[Start DATASET]

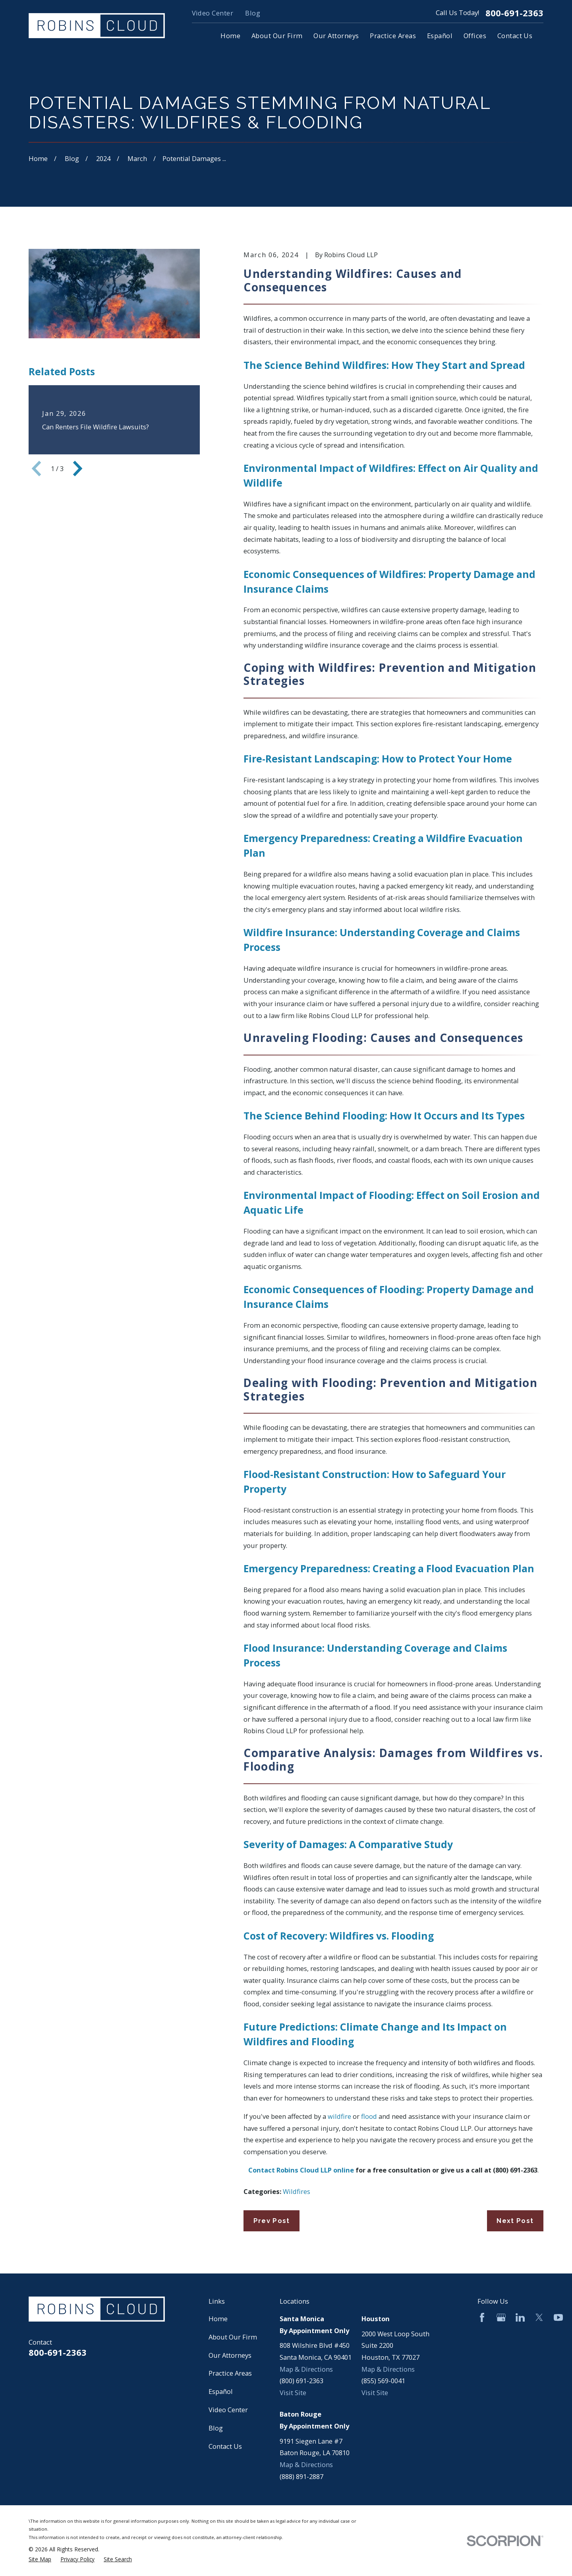  Describe the element at coordinates (339, 2116) in the screenshot. I see `wildfire` at that location.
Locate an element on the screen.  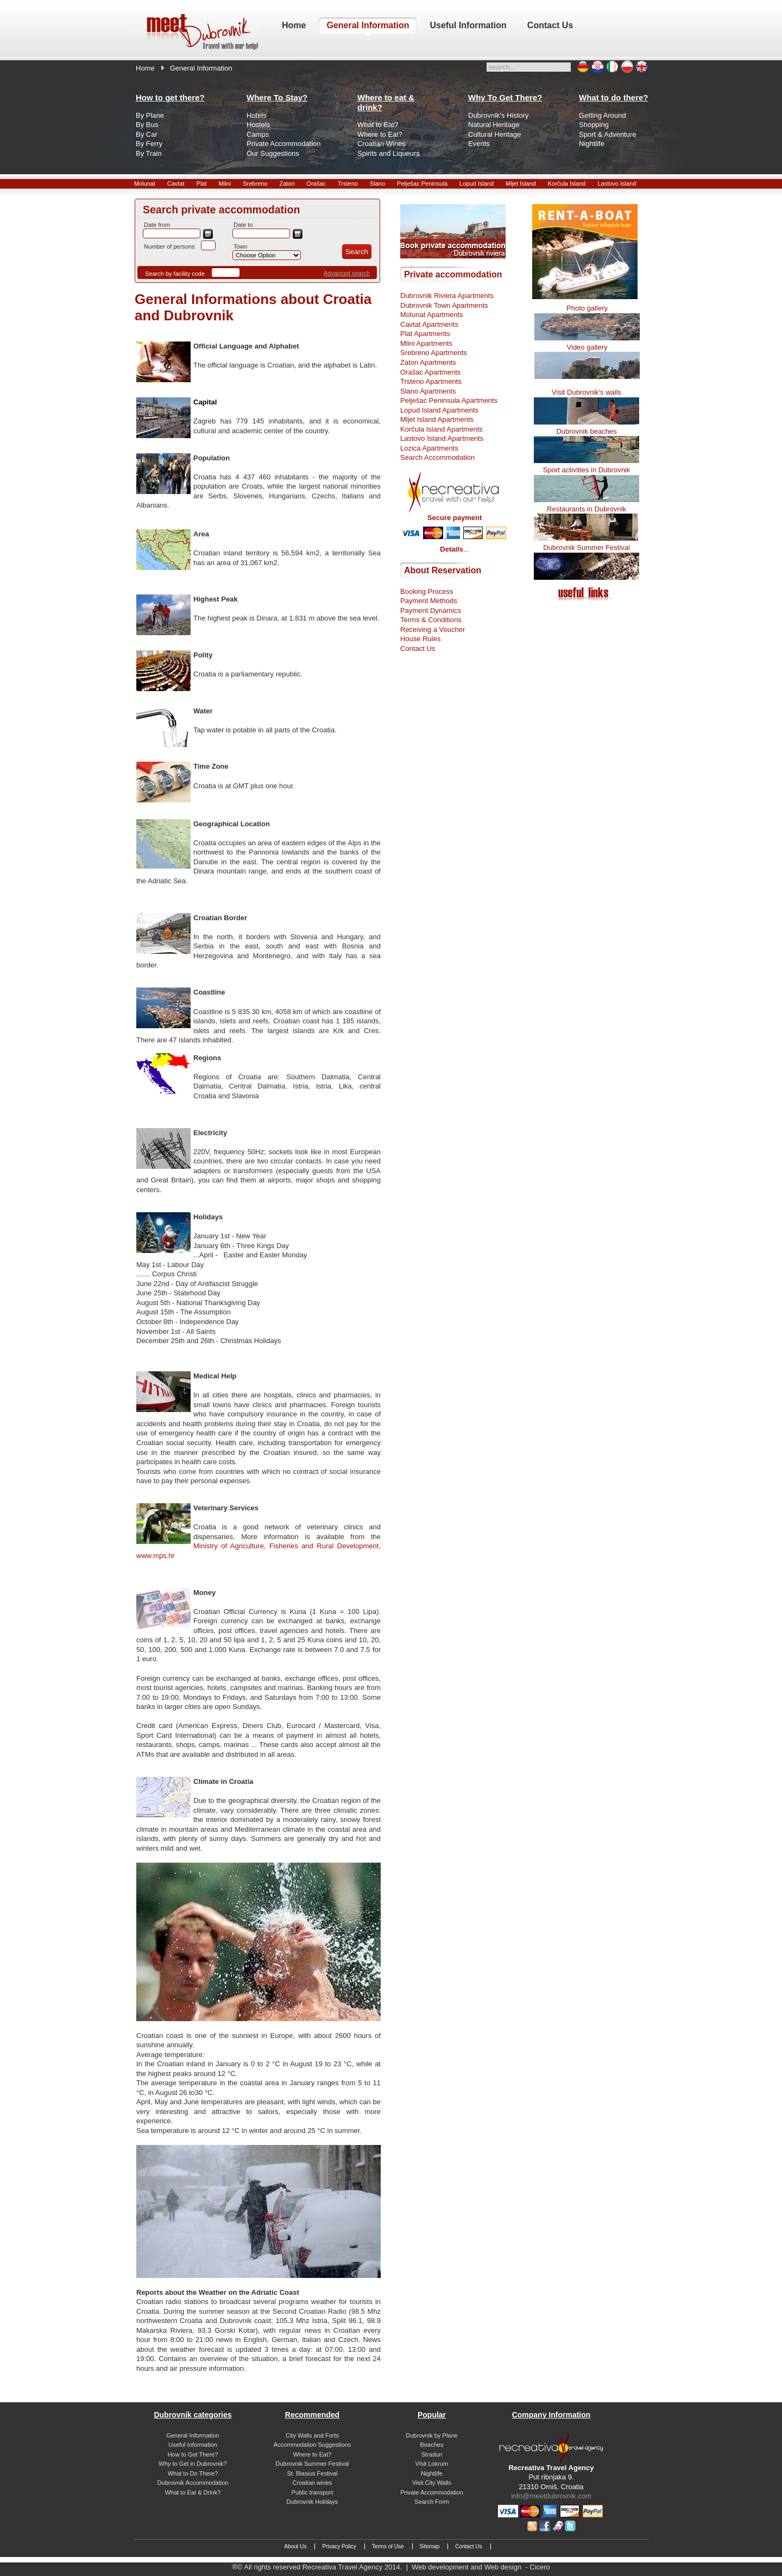
Beaches is located at coordinates (432, 2444).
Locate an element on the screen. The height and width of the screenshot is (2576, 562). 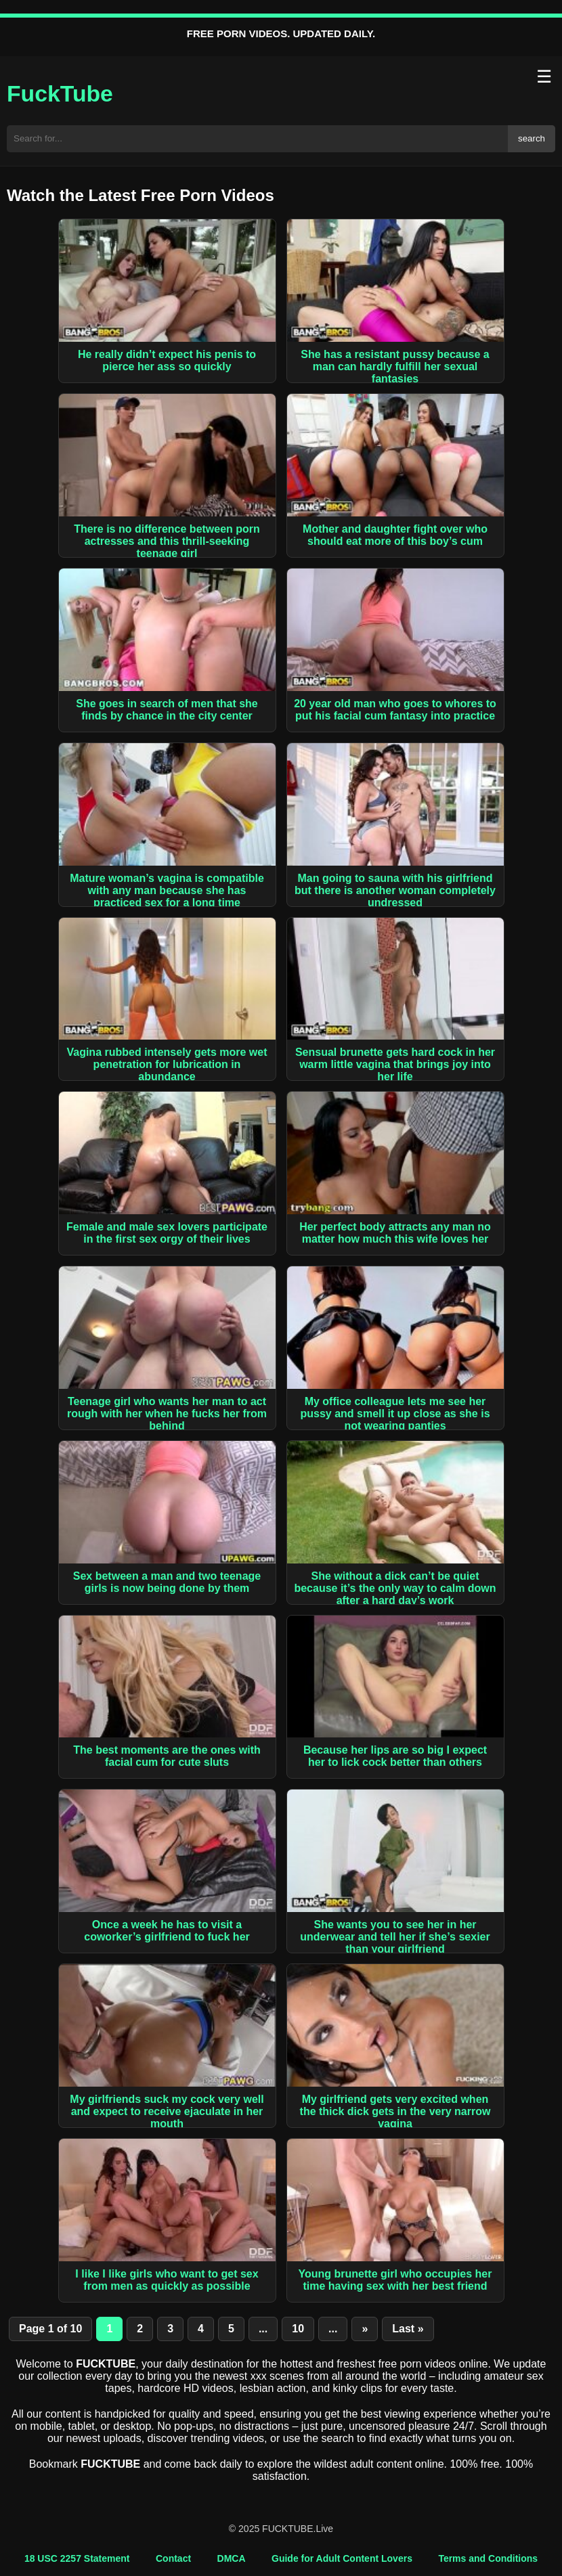
She wants you to see her in her underwear and tell her if she’s sexier than your girlfriend is located at coordinates (395, 1937).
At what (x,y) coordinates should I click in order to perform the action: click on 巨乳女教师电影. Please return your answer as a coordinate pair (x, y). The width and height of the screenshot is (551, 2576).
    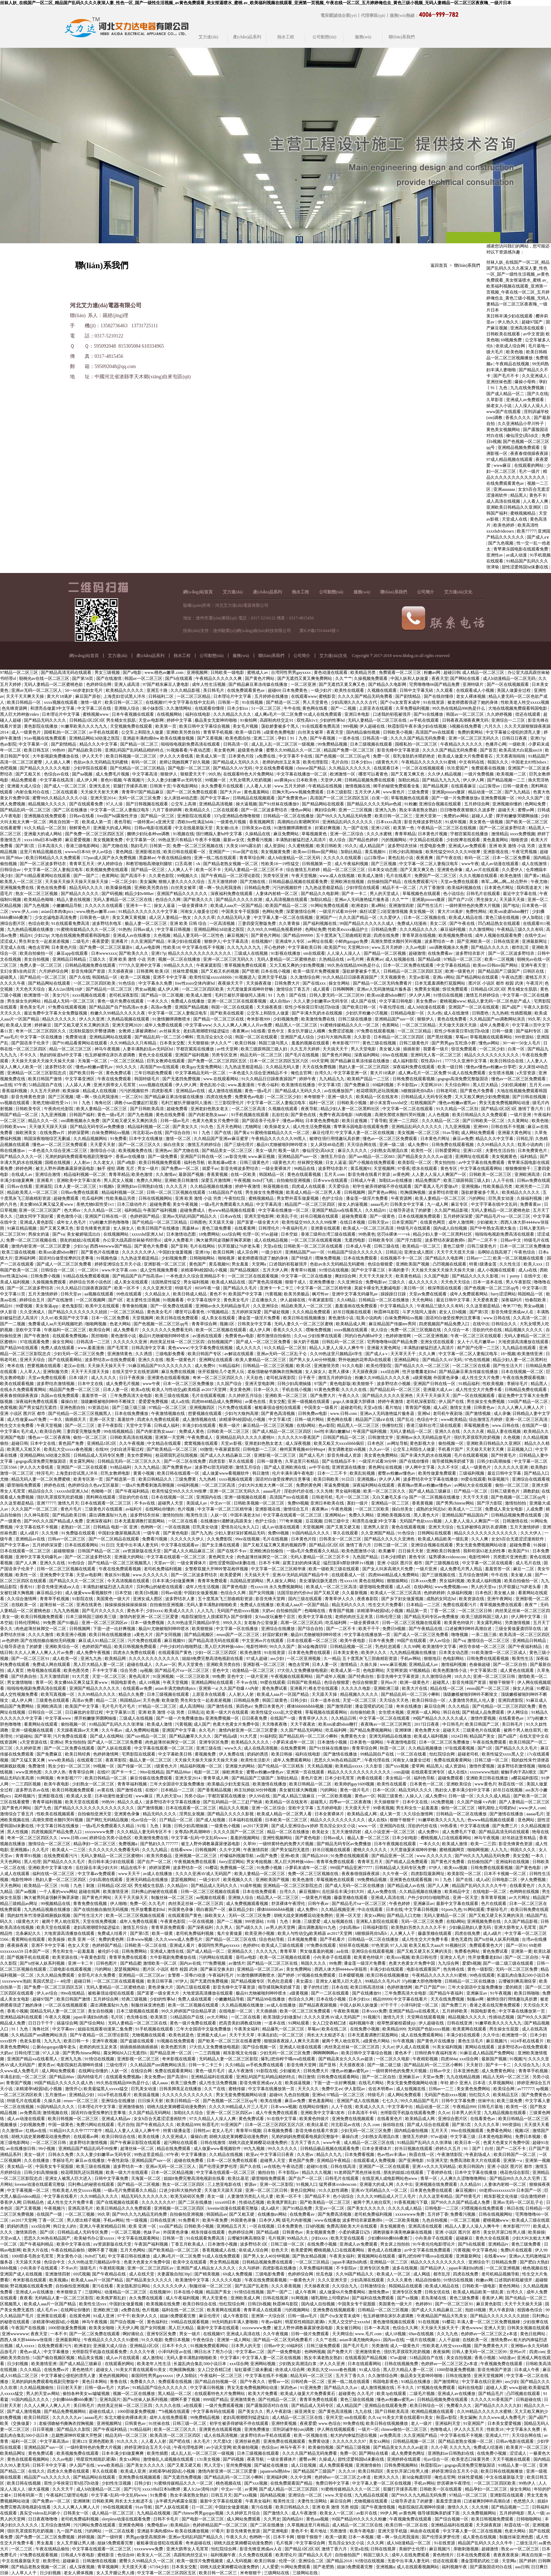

[End DATASET]

**WHAT TO PRODUCE**.
Put each line of the material into a JSON list of strings, one string per line, with blank lines and the pictures left out.

**TASK ANSWER**.
[
  "  Describe the element at coordinates (339, 2116) in the screenshot. I see `wildfire` at that location.",
  "Locate an element on the screen.  ",
  "Beaches is located at coordinates (432, 2444).",
  "Locate an element on the screen. The height and width of the screenshot is (2576, 562). ",
  "She wants you to see her in her underwear and tell her if she’s sexier than your girlfriend is located at coordinates (395, 1937).",
  "At what (x,y) coordinates should I click in order to perform the action: click on 巨乳女教师电影. Please return your answer as a coordinate pair (x, y). The width and height of the screenshot is (551, 2576)."
]